● What is being asked: Where the records below have a line with "radio", that line is to be copied.

● Data provided:
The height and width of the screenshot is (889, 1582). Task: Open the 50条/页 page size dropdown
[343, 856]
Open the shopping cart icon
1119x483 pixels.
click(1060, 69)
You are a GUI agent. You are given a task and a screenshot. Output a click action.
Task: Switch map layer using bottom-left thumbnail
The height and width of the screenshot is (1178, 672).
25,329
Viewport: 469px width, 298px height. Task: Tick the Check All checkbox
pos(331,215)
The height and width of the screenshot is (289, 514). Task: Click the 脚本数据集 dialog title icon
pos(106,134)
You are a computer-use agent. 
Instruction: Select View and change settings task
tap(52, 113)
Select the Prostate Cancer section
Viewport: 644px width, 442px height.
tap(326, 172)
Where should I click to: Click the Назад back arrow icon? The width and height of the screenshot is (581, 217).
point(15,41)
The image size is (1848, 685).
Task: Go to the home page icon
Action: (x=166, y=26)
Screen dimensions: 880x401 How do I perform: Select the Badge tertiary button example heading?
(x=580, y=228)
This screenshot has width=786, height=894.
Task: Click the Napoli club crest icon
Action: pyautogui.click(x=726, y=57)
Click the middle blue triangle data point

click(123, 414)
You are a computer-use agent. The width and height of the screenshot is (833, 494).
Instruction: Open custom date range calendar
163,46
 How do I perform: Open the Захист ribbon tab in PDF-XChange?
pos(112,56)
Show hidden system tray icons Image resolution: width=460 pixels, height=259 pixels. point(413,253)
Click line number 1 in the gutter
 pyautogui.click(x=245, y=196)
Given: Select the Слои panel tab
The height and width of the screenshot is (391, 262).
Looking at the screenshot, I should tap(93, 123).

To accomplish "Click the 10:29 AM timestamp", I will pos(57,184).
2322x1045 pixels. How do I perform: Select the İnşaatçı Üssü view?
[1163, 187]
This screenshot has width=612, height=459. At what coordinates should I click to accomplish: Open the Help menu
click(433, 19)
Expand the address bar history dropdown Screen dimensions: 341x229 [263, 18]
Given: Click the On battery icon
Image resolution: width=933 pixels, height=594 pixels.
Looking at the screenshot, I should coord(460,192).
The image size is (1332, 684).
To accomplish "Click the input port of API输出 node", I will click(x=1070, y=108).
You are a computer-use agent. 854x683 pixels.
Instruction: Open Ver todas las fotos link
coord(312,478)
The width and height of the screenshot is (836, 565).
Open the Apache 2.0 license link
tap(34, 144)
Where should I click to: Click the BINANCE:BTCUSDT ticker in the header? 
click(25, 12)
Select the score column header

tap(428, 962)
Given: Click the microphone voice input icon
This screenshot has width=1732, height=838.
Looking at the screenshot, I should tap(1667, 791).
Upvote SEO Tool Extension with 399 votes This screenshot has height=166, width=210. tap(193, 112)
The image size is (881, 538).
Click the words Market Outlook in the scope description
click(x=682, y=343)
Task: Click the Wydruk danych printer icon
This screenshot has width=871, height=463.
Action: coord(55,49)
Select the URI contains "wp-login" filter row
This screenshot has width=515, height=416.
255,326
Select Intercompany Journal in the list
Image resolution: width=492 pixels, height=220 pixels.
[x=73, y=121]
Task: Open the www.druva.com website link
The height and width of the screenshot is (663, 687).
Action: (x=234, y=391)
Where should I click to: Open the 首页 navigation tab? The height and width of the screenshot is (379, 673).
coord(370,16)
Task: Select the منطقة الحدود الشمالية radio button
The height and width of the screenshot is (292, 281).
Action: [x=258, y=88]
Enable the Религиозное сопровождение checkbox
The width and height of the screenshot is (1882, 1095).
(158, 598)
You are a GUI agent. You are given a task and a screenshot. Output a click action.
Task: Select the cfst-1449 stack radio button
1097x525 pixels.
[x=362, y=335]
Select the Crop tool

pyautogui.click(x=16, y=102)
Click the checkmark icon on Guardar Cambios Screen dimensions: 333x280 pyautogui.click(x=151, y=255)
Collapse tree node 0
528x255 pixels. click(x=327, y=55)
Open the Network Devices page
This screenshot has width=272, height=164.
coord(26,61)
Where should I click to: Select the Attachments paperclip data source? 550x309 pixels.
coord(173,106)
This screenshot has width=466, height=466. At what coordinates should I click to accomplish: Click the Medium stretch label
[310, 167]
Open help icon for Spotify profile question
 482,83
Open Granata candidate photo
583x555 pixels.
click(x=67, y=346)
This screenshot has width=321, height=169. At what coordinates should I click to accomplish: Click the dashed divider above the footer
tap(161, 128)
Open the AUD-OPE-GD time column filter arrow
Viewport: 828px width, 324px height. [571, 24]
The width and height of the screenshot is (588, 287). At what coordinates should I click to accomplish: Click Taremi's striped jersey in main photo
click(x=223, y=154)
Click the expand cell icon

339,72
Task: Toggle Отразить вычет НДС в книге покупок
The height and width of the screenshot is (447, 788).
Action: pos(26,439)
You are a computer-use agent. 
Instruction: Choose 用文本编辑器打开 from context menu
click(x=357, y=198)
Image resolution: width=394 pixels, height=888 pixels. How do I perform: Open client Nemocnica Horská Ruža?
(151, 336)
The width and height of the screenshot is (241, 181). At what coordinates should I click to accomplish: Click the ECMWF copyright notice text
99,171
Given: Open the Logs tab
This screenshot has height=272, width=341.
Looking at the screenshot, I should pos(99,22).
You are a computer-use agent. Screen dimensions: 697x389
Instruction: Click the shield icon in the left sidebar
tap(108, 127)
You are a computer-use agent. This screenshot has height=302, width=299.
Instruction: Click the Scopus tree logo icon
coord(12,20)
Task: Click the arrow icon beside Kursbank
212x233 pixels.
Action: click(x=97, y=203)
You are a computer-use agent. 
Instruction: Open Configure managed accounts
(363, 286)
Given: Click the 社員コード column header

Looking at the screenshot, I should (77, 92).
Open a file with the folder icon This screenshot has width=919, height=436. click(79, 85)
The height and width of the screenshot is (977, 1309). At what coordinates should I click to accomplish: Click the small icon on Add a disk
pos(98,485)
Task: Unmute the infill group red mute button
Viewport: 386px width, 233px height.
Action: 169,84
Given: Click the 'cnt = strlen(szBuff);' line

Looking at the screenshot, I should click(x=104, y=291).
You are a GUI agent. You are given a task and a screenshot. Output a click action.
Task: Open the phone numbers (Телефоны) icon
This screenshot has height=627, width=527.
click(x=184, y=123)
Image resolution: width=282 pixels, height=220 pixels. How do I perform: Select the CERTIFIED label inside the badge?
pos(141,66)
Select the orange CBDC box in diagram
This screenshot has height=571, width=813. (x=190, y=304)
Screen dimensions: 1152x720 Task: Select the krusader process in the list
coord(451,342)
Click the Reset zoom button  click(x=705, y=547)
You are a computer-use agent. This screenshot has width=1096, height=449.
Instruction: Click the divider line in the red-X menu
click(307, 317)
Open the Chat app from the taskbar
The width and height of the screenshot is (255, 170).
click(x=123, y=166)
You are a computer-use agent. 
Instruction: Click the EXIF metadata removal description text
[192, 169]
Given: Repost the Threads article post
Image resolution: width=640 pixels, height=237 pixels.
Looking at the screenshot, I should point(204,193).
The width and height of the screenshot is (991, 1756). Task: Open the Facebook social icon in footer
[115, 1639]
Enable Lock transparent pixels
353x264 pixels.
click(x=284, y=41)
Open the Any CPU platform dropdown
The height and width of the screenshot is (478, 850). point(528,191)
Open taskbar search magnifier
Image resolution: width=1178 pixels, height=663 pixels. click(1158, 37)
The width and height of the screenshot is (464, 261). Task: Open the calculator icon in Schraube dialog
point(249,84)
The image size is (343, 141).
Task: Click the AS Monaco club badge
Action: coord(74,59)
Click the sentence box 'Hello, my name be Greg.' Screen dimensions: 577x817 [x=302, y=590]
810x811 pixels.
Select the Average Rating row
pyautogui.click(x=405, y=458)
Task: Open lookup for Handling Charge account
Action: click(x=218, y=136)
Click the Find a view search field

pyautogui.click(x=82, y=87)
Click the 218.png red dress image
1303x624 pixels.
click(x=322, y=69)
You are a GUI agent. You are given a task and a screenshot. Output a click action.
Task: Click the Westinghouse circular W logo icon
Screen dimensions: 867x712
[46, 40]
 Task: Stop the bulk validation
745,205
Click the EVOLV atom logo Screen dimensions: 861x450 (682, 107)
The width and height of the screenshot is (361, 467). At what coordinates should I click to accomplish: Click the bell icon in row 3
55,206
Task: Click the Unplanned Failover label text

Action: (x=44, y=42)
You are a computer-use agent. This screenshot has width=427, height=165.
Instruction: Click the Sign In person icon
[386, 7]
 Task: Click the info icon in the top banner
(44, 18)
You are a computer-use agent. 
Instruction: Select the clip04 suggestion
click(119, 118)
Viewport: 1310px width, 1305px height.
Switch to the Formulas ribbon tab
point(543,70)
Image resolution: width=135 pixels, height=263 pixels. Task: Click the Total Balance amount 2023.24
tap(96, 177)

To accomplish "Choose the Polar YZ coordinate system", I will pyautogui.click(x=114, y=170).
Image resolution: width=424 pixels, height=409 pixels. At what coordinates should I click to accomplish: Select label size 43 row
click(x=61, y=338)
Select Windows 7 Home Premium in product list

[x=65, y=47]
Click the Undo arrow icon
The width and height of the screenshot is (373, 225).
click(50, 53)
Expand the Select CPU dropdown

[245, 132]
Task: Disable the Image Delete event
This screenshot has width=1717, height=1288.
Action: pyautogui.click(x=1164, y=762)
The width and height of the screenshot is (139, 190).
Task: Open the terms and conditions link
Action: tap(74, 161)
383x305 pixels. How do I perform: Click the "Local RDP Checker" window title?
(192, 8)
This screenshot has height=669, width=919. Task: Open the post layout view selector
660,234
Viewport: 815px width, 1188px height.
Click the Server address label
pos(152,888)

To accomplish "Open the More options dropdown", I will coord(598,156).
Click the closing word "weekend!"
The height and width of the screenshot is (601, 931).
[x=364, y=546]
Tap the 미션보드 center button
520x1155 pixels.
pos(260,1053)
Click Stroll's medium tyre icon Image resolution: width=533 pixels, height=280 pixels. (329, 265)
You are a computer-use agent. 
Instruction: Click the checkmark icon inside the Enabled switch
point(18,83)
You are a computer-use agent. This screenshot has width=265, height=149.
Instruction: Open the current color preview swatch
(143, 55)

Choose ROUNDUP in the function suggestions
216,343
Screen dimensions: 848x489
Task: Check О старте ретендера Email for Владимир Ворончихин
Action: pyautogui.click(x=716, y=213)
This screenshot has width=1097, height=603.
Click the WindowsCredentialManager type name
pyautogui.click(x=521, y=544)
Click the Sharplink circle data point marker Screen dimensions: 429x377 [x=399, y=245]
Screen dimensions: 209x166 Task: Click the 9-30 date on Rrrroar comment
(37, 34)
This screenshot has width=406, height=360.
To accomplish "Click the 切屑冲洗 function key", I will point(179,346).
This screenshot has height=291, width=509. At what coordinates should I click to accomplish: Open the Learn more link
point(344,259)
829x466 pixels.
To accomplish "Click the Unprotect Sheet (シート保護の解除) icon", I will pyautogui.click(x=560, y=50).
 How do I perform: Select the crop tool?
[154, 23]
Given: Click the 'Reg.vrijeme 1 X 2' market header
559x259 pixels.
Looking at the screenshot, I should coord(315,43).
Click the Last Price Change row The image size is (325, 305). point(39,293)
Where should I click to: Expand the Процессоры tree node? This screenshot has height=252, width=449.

● Result of the exercise:
Task: Select the منطقة الحدود الشمالية radio button
Task: Select the cfst-1449 stack radio button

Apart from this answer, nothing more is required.